─── Reading text ───
Since the June 30 coup, Egypt has seen the worst turmoil in its modern history with hundreds killed, dozens of police stations burned, and growing divisions within its population. The Muslim Brothers, who were in government two months ago, are now on the run. This week independent journalist and political analyst Ahmad Shokr joined us from Cairo to discuss Egypt’s political landscape in the wake of the military’s return to power. Among the chaotic events that have transpired, is the destruction of 65 churches and 22 church-related buildings. In the second half of our show, Egyptian historian Paul Sedra from Simon Fraser University, addressed the unprecedented level of attacks on the Coptic community in Egypt.
This week, we’ll speak with UN special rapporteur on Palestinian human rights, Professor Richard Falk, about the newest round of peace talks between Israel and Palestine. In our interview, Richard Falk explains why he does not think the new round of peace talks will fare any differently than previous attempts. We are also joined by Sahar Delijani, author of Children of the Jacaranda Tree. August 29th marks the 25th anniversary of a 1988 wave of mass executions of political prisoners in Iran. Between 1981 and 1985, more than 7,900 political activists had already been executed in Iran. Sahar, who was born in Evin prison in 1983, tells the story of her family and friends whose lives were forever changed by the horrors of the 80s in Iran and how the younger generation has continued the political struggle in the 2009 democracy movement in Iran.
Libya has managed to emerge from a long period of dictatorship, though it remains mired in factional rivalries for power in different areas of the country. This week, Professor Ali Ahmida of University of New England will give an update about the political, security, and economic situation in Libya today. Later in the program, Anna Bakhen will speak with us about her new book “The World is a Carpet: Four Seasons in an Afghan Village.” Through a close observation of the ancient tradition of carpet weaving, Anna Badkhen chronicles the daily lives of the 240 residents of the isolated and unmapped village of Oqa in all it complexities and simplicity.
Torn between an Arab Spring and the oppression of a brutal regime for the better part of a half-century, Syria finds itself at a historic crossroads. Juan Cole, Professor of modern Middle Eastern and South Asian history at the University of Michigan and Author of “Engaging the Muslim World,” joins on the phone from Michigan to discuss the difficult road ahead for the Syrian population. Later in our program, we are joined by Anita Amir Rezvani, Author of “The Blood of Flowers” and “Equal of the Sun” and Professor Persis Karim, a poet and editor of “Let Me Tell You Where I’ve Been: New Writing by Women of the Iranian Diaspora” and co-editor of “A World Between: Poems, Short Stories and Essays by Iranian-Americans.” We will discuss the newly published anthology “Tremors: New Fiction by Iranian American Writers” with Anita Amir Rezvani and Persis Karim, both co-editors of “Tremors,” which brings together 27 Iranian Americans from a wide range of experiences. Through their stories, the authors capture the diversity and complicate oversimplified Western characterizations of Iranian diaspora experiences.
─── Given entries ───
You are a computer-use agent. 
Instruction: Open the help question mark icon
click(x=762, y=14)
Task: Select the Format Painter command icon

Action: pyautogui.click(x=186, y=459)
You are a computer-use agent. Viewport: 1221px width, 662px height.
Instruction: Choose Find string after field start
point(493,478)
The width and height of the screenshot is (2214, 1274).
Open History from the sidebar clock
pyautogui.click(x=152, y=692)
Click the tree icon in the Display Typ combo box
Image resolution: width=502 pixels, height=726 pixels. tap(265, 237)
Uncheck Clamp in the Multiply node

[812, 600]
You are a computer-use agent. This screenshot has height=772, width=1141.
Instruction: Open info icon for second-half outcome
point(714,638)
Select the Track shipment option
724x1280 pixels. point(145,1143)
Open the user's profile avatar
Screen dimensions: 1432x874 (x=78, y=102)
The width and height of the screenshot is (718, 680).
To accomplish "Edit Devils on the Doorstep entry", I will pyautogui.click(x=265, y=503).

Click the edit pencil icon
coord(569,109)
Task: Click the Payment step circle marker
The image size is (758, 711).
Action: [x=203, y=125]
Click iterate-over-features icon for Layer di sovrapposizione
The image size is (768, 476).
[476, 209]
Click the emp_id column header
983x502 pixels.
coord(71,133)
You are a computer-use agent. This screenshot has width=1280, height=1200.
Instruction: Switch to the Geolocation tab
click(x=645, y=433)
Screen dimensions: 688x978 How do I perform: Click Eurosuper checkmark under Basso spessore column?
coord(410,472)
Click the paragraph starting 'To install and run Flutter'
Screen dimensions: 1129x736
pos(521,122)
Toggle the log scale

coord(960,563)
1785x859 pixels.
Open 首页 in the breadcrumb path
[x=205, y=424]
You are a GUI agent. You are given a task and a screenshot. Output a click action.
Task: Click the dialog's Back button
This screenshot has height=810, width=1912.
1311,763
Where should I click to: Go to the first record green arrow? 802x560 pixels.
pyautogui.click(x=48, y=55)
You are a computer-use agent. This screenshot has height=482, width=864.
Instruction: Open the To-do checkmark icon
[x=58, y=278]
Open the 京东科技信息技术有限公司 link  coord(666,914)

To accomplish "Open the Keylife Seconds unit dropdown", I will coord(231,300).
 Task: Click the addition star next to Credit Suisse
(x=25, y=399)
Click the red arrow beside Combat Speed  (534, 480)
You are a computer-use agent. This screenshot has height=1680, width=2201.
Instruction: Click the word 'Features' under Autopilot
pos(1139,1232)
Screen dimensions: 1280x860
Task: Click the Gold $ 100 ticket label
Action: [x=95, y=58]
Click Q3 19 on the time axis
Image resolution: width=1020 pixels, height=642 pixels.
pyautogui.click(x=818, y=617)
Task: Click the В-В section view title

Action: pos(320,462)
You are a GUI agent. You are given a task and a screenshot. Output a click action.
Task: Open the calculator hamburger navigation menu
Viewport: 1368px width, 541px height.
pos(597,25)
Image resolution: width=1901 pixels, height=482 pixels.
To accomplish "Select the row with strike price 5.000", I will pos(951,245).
───
* [Work order 1]: According to the program summaries, how many churches were destroyed in Egypt?
* [Work order 2]: Rewrite everything in the program summaries from "Libya has managed" down to "complexities and simplicity.", changing "carpet weaving" to "rug weaving".
Nothing in the items is needed here.

* [Final answer 1]: 65 churches, along with 22 church-related buildings.

* [Final answer 2]:
Libya has managed to emerge from a long period of dictatorship, though it remains mired in factional rivalries for power in different areas of the country. This week, Professor Ali Ahmida of University of New England will give an update about the political, security, and economic situation in Libya today. Later in the program, Anna Bakhen will speak with us about her new book “The World is a Carpet: Four Seasons in an Afghan Village.” Through a close observation of the ancient tradition of rug weaving, Anna Badkhen chronicles the daily lives of the 240 residents of the isolated and unmapped village of Oqa in all it complexities and simplicity.